[Saved data entries]
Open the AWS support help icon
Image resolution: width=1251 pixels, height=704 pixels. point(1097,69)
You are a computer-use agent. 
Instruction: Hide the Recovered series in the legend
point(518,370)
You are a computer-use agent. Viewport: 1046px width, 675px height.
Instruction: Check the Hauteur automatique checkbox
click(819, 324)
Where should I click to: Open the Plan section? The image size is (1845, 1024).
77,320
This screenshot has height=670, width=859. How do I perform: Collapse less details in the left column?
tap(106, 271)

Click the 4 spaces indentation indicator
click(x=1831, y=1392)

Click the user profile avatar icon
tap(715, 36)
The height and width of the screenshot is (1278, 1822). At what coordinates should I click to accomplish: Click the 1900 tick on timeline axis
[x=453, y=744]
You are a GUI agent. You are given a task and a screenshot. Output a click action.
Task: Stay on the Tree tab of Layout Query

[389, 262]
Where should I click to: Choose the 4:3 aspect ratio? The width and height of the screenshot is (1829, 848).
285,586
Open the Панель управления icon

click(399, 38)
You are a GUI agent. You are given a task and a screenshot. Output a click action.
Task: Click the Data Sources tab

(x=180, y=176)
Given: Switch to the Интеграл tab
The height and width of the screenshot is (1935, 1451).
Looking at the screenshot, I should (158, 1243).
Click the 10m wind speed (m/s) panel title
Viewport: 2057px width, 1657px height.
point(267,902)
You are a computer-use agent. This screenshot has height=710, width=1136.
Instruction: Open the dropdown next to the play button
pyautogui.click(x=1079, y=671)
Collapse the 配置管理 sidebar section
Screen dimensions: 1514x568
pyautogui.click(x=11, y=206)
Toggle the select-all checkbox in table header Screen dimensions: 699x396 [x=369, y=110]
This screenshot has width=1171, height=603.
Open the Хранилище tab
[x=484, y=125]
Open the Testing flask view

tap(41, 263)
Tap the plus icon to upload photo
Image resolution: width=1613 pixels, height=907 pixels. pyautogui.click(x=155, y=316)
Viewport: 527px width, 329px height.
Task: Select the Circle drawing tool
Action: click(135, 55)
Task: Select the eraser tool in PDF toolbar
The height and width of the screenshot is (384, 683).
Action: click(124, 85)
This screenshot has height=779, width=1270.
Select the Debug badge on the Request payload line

- **Problem description**
Write the entries out once more, exactly as they appear.

- **Reply**
Open the AWS support help icon
Image resolution: width=1251 pixels, height=704 pixels. point(1097,69)
You are a computer-use agent. 
Instruction: Hide the Recovered series in the legend
point(518,370)
You are a computer-use agent. Viewport: 1046px width, 675px height.
Instruction: Check the Hauteur automatique checkbox
click(819, 324)
Where should I click to: Open the Plan section? The image size is (1845, 1024).
77,320
This screenshot has height=670, width=859. How do I perform: Collapse less details in the left column?
tap(106, 271)

Click the 4 spaces indentation indicator
click(x=1831, y=1392)

Click the user profile avatar icon
tap(715, 36)
The height and width of the screenshot is (1278, 1822). At what coordinates should I click to accomplish: Click the 1900 tick on timeline axis
[x=453, y=744]
You are a GUI agent. You are given a task and a screenshot. Output a click action.
Task: Stay on the Tree tab of Layout Query

[389, 262]
Where should I click to: Choose the 4:3 aspect ratio? The width and height of the screenshot is (1829, 848).
285,586
Open the Панель управления icon

click(399, 38)
You are a GUI agent. You are given a task and a screenshot. Output a click action.
Task: Click the Data Sources tab

(x=180, y=176)
Given: Switch to the Интеграл tab
The height and width of the screenshot is (1935, 1451).
Looking at the screenshot, I should (158, 1243).
Click the 10m wind speed (m/s) panel title
Viewport: 2057px width, 1657px height.
point(267,902)
You are a computer-use agent. This screenshot has height=710, width=1136.
Instruction: Open the dropdown next to the play button
pyautogui.click(x=1079, y=671)
Collapse the 配置管理 sidebar section
Screen dimensions: 1514x568
pyautogui.click(x=11, y=206)
Toggle the select-all checkbox in table header Screen dimensions: 699x396 [x=369, y=110]
This screenshot has width=1171, height=603.
Open the Хранилище tab
[x=484, y=125]
Open the Testing flask view

tap(41, 263)
Tap the plus icon to upload photo
Image resolution: width=1613 pixels, height=907 pixels. pyautogui.click(x=155, y=316)
Viewport: 527px width, 329px height.
Task: Select the Circle drawing tool
Action: click(135, 55)
Task: Select the eraser tool in PDF toolbar
The height and width of the screenshot is (384, 683).
Action: click(124, 85)
This screenshot has height=779, width=1270.
Select the Debug badge on the Request payload line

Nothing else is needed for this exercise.